*Aim of the task:*
Reproduce, word for word and in full, the news passage below about the Livestrong Sporting Park naming-rights deal.

*Document text:*
Content starts
Less than two years into a six-year naming-rights deal for Livestrong Sporting Park, both the Livestrong Foundation and Major League Soccer's Sporting KC say the agreement is set to end for different reasons.

The move would be the latest of several by the anti-cancer charity to separate itself from its founder and former chairman, Lance Armstrong, who has been stripped of his seven Tour De France titles.

It also comes just two days before the first part of the disgraced cyclist's interview with Oprah Winfrey in which he admits to using performance-enhancing drugs was set to air.

The arrangement's initiation actually came from the Livestrong foundation, whose officials informed the team this week that the club had only paid $250,000 of the $1 million that it owed the foundation in 2012. Sources say the communication noted that failure to make the foundation whole within two weeks would result in the charity severing the deal.

"While we don't talk about the specifics related to any of our partners, part of my role as the chief financial officer is to ensure compliance by our corporate partners," Livestrong CFO Greg Lee said. "We strive to be great partners ourselves and expect the same from those we do business with. If
a partner is struggling to meet the terms of our agreement, we do everything possible to reach a fair and reasonable compromise. If no compromise can be reached, as good stewards or our brand and mission, we have no choice but to bring that agreement to an end."

For its part, a team official refutes the club owes any money, but says the deal to make the $200 million stadium Livestrong Sporting Park in March 2011 didn't live up to its expectations, either. When the deal was forged, Sporting KC said it would donate $7.5 million to the foundation in exchange for connecting to one of the sporting world's most powerful charities.
Content ends
*Data section:*
Content starts
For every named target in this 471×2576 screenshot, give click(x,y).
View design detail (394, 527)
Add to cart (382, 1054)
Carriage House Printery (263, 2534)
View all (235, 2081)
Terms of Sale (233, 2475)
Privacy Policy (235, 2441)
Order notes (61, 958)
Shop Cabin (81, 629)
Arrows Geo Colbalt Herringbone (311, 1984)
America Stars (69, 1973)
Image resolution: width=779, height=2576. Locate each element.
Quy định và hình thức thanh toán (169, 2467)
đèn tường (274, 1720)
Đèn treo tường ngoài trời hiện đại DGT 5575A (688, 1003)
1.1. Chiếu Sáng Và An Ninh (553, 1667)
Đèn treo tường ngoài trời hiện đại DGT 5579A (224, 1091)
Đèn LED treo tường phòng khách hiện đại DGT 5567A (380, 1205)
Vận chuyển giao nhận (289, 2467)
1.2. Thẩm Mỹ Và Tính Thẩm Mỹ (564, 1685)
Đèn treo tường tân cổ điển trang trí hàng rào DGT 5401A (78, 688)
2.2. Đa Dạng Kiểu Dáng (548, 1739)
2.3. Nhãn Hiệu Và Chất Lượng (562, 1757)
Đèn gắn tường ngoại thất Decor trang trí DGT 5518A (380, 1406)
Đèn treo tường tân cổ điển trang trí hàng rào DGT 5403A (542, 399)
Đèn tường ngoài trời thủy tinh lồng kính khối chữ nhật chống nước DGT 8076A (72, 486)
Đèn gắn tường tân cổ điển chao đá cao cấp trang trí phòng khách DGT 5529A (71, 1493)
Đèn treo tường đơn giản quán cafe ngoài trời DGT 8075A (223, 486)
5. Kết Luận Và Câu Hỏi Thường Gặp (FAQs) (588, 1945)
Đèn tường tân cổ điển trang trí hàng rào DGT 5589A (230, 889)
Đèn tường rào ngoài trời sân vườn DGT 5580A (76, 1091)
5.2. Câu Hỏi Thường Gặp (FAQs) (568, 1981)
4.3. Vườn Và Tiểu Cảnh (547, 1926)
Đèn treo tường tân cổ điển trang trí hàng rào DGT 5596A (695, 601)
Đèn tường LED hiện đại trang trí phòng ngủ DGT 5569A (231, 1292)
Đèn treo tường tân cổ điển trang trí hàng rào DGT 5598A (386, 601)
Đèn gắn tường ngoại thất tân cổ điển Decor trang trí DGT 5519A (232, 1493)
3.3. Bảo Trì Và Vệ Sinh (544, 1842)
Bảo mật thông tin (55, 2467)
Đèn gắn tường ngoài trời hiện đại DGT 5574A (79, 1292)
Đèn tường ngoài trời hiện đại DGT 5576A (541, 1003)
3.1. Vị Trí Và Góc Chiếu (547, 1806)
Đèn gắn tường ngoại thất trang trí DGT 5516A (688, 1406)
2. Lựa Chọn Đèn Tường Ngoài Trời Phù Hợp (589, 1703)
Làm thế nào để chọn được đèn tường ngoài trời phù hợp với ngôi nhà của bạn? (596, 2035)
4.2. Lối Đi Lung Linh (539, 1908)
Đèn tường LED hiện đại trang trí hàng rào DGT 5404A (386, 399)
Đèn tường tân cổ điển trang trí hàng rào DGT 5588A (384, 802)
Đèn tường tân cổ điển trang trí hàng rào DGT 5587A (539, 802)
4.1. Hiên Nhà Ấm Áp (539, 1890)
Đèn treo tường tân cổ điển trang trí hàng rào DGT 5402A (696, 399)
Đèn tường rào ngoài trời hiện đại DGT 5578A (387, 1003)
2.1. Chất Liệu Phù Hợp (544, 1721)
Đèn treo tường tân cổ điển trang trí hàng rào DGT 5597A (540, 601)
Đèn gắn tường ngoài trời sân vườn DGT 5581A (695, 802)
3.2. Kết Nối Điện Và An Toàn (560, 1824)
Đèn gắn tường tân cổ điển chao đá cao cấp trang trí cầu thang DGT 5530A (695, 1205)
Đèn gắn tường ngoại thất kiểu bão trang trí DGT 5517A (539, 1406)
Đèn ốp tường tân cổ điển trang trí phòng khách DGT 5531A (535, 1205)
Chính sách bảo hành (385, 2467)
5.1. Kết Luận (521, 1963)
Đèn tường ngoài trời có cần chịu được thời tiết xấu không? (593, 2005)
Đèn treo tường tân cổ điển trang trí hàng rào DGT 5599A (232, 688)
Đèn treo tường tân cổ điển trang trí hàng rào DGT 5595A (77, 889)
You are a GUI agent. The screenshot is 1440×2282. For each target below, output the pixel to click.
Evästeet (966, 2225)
Content ends
*Task result:*
Less than two years into a six-year naming-rights deal for Livestrong Sporting Park, both the Livestrong Foundation and Major League Soccer's Sporting KC say the agreement is set to end for different reasons.

The move would be the latest of several by the anti-cancer charity to separate itself from its founder and former chairman, Lance Armstrong, who has been stripped of his seven Tour De France titles.

It also comes just two days before the first part of the disgraced cyclist's interview with Oprah Winfrey in which he admits to using performance-enhancing drugs was set to air.

The arrangement's initiation actually came from the Livestrong foundation, whose officials informed the team this week that the club had only paid $250,000 of the $1 million that it owed the foundation in 2012. Sources say the communication noted that failure to make the foundation whole within two weeks would result in the charity severing the deal.

"While we don't talk about the specifics related to any of our partners, part of my role as the chief financial officer is to ensure compliance by our corporate partners," Livestrong CFO Greg Lee said. "We strive to be great partners ourselves and expect the same from those we do business with. If
a partner is struggling to meet the terms of our agreement, we do everything possible to reach a fair and reasonable compromise. If no compromise can be reached, as good stewards or our brand and mission, we have no choice but to bring that agreement to an end."

For its part, a team official refutes the club owes any money, but says the deal to make the $200 million stadium Livestrong Sporting Park in March 2011 didn't live up to its expectations, either. When the deal was forged, Sporting KC said it would donate $7.5 million to the foundation in exchange for connecting to one of the sporting world's most powerful charities.